Castanopsis costata
- Conservation status: Least Concern (IUCN 3.1)

Scientific classification
- Kingdom: Plantae
- Clade: Tracheophytes
- Clade: Angiosperms
- Clade: Eudicots
- Clade: Rosids
- Order: Fagales
- Family: Fagaceae
- Genus: Castanopsis
- Species: C. costata
- Binomial name: Castanopsis costata (Blume) A.DC.
- Synonyms: Castanea brevicuspis Miq.; Castanea costata Blume; Castanea spectabilis Miq.; Castanopsis brevicuspis (Miq.) A.DC.; Castanopsis spectabilis (Miq.) A.DC.; Castanopsis trisperma Scheff.;

= Castanopsis costata =

- Genus: Castanopsis
- Species: costata
- Authority: (Blume) A.DC.
- Conservation status: LC
- Synonyms: Castanea brevicuspis , Castanea costata , Castanea spectabilis , Castanopsis brevicuspis , Castanopsis spectabilis , Castanopsis trisperma

Species of tree

Castanopsis costata is a tree in the family Fagaceae. The specific epithet costata is from the Latin meaning 'ribbed', referring to the leaf venation.

==Description==
Castanopsis costata grows as a tree up to 36 m tall with a trunk diameter of up to 80 cm. The whitish bark is smooth, scaly or flaky. The coriaceous leaves measure up to 15 cm long. Its conical nuts measure up to 2 cm long.

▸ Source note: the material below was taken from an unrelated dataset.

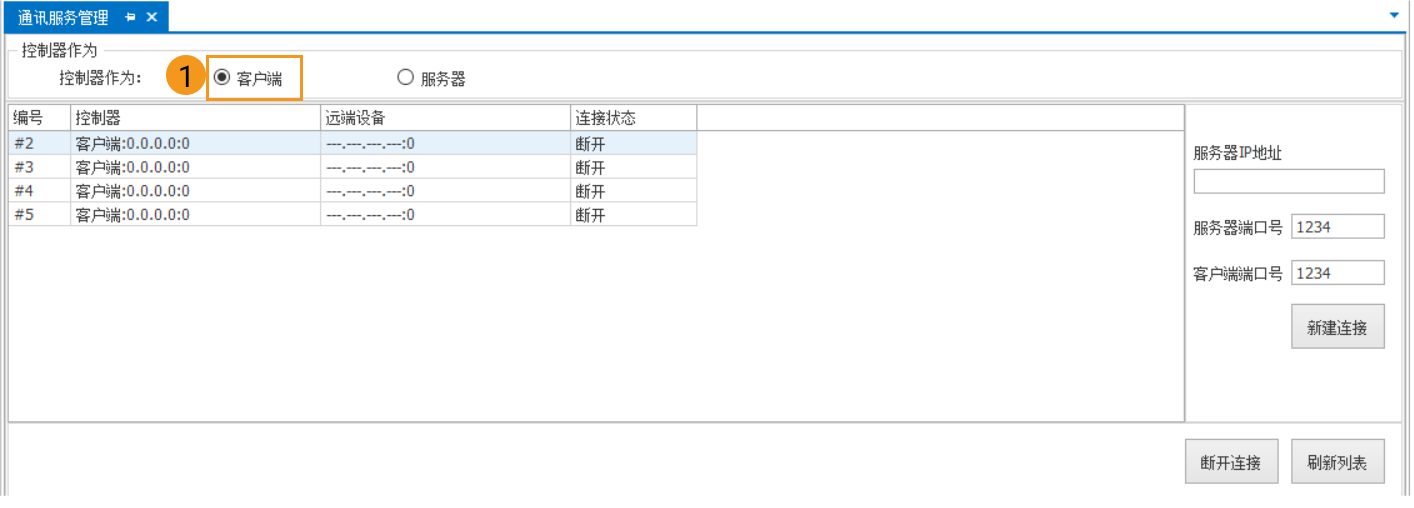Focus the 服务器IP地址 input field
The width and height of the screenshot is (1414, 508).
pyautogui.click(x=1288, y=181)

==Distribution and habitat==
Castanopsis costata grows naturally in Thailand, Borneo, Peninsular Malaysia and Sumatra. Its habitat is lowland dipterocarp to montane forests from sea-level to 1900 m elevation.

==Uses==
The wood is locally used in construction. The nuts are considered edible.